» Supplied material
•••

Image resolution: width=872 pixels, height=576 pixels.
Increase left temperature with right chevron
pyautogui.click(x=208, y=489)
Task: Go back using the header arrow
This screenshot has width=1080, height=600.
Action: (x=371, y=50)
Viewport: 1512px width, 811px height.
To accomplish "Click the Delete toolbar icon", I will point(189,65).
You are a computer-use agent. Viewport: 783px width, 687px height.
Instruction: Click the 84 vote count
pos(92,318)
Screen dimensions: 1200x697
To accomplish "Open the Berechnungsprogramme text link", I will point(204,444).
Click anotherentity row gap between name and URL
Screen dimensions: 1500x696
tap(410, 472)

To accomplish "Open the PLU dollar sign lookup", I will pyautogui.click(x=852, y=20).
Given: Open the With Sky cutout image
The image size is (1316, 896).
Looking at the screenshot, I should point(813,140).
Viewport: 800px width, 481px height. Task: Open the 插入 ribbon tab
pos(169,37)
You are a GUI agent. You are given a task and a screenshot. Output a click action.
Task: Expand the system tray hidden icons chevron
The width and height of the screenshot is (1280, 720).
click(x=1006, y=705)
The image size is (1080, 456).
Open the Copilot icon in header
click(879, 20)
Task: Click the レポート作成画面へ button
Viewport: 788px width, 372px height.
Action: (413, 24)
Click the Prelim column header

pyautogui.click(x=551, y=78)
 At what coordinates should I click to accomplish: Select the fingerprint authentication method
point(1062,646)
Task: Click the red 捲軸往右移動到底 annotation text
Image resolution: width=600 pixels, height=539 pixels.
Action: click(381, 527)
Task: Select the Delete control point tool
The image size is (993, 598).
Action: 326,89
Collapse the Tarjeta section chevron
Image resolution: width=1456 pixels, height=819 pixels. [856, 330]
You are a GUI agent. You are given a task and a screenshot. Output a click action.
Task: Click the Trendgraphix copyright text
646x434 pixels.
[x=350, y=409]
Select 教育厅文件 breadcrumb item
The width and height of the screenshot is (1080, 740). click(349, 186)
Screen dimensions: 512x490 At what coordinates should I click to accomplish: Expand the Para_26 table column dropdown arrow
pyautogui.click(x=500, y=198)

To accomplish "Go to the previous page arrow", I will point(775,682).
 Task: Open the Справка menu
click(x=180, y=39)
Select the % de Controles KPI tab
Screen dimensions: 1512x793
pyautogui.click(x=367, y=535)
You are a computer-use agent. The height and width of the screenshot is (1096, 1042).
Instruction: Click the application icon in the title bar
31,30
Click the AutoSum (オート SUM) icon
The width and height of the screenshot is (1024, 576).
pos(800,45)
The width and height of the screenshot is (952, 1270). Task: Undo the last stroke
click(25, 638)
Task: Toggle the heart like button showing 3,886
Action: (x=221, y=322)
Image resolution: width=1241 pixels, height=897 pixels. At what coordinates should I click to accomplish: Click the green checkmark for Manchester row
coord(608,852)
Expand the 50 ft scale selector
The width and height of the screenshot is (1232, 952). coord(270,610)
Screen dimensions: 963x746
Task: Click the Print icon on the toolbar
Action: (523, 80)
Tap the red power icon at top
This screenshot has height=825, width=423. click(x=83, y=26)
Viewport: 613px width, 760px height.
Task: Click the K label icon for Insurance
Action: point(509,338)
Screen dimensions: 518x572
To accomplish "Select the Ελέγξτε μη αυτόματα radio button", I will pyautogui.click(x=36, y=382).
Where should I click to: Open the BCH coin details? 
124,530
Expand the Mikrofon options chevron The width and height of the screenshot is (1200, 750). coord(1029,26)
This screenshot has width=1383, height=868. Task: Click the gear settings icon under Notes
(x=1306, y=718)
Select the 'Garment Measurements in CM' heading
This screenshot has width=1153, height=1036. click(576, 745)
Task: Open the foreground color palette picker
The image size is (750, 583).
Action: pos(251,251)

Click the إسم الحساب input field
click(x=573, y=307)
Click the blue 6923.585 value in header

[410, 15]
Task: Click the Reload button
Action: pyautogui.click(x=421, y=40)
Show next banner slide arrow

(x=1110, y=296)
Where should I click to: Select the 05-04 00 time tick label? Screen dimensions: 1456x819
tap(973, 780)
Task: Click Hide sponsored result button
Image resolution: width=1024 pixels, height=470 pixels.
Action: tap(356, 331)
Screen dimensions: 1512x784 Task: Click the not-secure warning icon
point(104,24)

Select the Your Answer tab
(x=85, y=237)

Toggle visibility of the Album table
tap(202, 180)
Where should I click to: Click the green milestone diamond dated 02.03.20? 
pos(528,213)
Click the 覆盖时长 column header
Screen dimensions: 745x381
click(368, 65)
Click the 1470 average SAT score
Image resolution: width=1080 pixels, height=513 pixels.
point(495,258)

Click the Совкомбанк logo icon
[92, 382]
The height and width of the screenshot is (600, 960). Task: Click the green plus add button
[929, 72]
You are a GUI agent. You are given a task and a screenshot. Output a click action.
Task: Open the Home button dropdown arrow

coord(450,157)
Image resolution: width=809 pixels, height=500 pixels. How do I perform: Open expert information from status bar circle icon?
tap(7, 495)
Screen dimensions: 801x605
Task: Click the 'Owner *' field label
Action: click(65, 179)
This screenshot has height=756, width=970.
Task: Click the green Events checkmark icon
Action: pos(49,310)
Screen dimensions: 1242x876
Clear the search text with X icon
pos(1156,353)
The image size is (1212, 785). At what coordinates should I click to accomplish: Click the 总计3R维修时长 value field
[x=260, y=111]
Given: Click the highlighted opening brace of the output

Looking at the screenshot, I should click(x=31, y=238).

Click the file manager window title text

•••

» Work required
Each entry must be printed again exactly as given.

» Task output
Image resolution: width=872 pixels, height=576 pixels.
Increase left temperature with right chevron
pyautogui.click(x=208, y=489)
Task: Go back using the header arrow
This screenshot has width=1080, height=600.
Action: (x=371, y=50)
Viewport: 1512px width, 811px height.
To accomplish "Click the Delete toolbar icon", I will point(189,65).
You are a computer-use agent. Viewport: 783px width, 687px height.
Instruction: Click the 84 vote count
pos(92,318)
Screen dimensions: 1200x697
To accomplish "Open the Berechnungsprogramme text link", I will point(204,444).
Click anotherentity row gap between name and URL
Screen dimensions: 1500x696
tap(410, 472)

To accomplish "Open the PLU dollar sign lookup", I will pyautogui.click(x=852, y=20).
Given: Open the With Sky cutout image
The image size is (1316, 896).
Looking at the screenshot, I should point(813,140).
Viewport: 800px width, 481px height. Task: Open the 插入 ribbon tab
pos(169,37)
You are a GUI agent. You are given a task and a screenshot. Output a click action.
Task: Expand the system tray hidden icons chevron
The width and height of the screenshot is (1280, 720).
click(x=1006, y=705)
The image size is (1080, 456).
Open the Copilot icon in header
click(879, 20)
Task: Click the レポート作成画面へ button
Viewport: 788px width, 372px height.
Action: (413, 24)
Click the Prelim column header

pyautogui.click(x=551, y=78)
 At what coordinates should I click to accomplish: Select the fingerprint authentication method
point(1062,646)
Task: Click the red 捲軸往右移動到底 annotation text
Image resolution: width=600 pixels, height=539 pixels.
Action: click(381, 527)
Task: Select the Delete control point tool
The image size is (993, 598).
Action: 326,89
Collapse the Tarjeta section chevron
Image resolution: width=1456 pixels, height=819 pixels. [856, 330]
You are a GUI agent. You are given a task and a screenshot. Output a click action.
Task: Click the Trendgraphix copyright text
646x434 pixels.
[x=350, y=409]
Select 教育厅文件 breadcrumb item
The width and height of the screenshot is (1080, 740). click(349, 186)
Screen dimensions: 512x490 At what coordinates should I click to accomplish: Expand the Para_26 table column dropdown arrow
pyautogui.click(x=500, y=198)

To accomplish "Go to the previous page arrow", I will point(775,682).
 Task: Open the Справка menu
click(x=180, y=39)
Select the % de Controles KPI tab
Screen dimensions: 1512x793
pyautogui.click(x=367, y=535)
You are a computer-use agent. The height and width of the screenshot is (1096, 1042).
Instruction: Click the application icon in the title bar
31,30
Click the AutoSum (オート SUM) icon
The width and height of the screenshot is (1024, 576).
pos(800,45)
The width and height of the screenshot is (952, 1270). Task: Undo the last stroke
click(25, 638)
Task: Toggle the heart like button showing 3,886
Action: (x=221, y=322)
Image resolution: width=1241 pixels, height=897 pixels. At what coordinates should I click to accomplish: Click the green checkmark for Manchester row
coord(608,852)
Expand the 50 ft scale selector
The width and height of the screenshot is (1232, 952). coord(270,610)
Screen dimensions: 963x746
Task: Click the Print icon on the toolbar
Action: (523, 80)
Tap the red power icon at top
This screenshot has height=825, width=423. click(x=83, y=26)
Viewport: 613px width, 760px height.
Task: Click the K label icon for Insurance
Action: point(509,338)
Screen dimensions: 518x572
To accomplish "Select the Ελέγξτε μη αυτόματα radio button", I will pyautogui.click(x=36, y=382).
Where should I click to: Open the BCH coin details? 
124,530
Expand the Mikrofon options chevron The width and height of the screenshot is (1200, 750). coord(1029,26)
This screenshot has width=1383, height=868. Task: Click the gear settings icon under Notes
(x=1306, y=718)
Select the 'Garment Measurements in CM' heading
This screenshot has width=1153, height=1036. click(576, 745)
Task: Open the foreground color palette picker
The image size is (750, 583).
Action: pos(251,251)

Click the إسم الحساب input field
click(x=573, y=307)
Click the blue 6923.585 value in header

[410, 15]
Task: Click the Reload button
Action: pyautogui.click(x=421, y=40)
Show next banner slide arrow

(x=1110, y=296)
Where should I click to: Select the 05-04 00 time tick label? Screen dimensions: 1456x819
tap(973, 780)
Task: Click Hide sponsored result button
Image resolution: width=1024 pixels, height=470 pixels.
Action: tap(356, 331)
Screen dimensions: 1512x784 Task: Click the not-secure warning icon
point(104,24)

Select the Your Answer tab
(x=85, y=237)

Toggle visibility of the Album table
tap(202, 180)
Where should I click to: Click the green milestone diamond dated 02.03.20? 
pos(528,213)
Click the 覆盖时长 column header
Screen dimensions: 745x381
click(368, 65)
Click the 1470 average SAT score
Image resolution: width=1080 pixels, height=513 pixels.
point(495,258)

Click the Совкомбанк logo icon
[92, 382]
The height and width of the screenshot is (600, 960). Task: Click the green plus add button
[929, 72]
You are a GUI agent. You are given a task and a screenshot. Output a click action.
Task: Open the Home button dropdown arrow

coord(450,157)
Image resolution: width=809 pixels, height=500 pixels. How do I perform: Open expert information from status bar circle icon?
tap(7, 495)
Screen dimensions: 801x605
Task: Click the 'Owner *' field label
Action: click(65, 179)
This screenshot has height=756, width=970.
Task: Click the green Events checkmark icon
Action: pos(49,310)
Screen dimensions: 1242x876
Clear the search text with X icon
pos(1156,353)
The image size is (1212, 785). At what coordinates should I click to accomplish: Click the 总计3R维修时长 value field
[x=260, y=111]
Given: Click the highlighted opening brace of the output

Looking at the screenshot, I should click(x=31, y=238).

Click the file manager window title text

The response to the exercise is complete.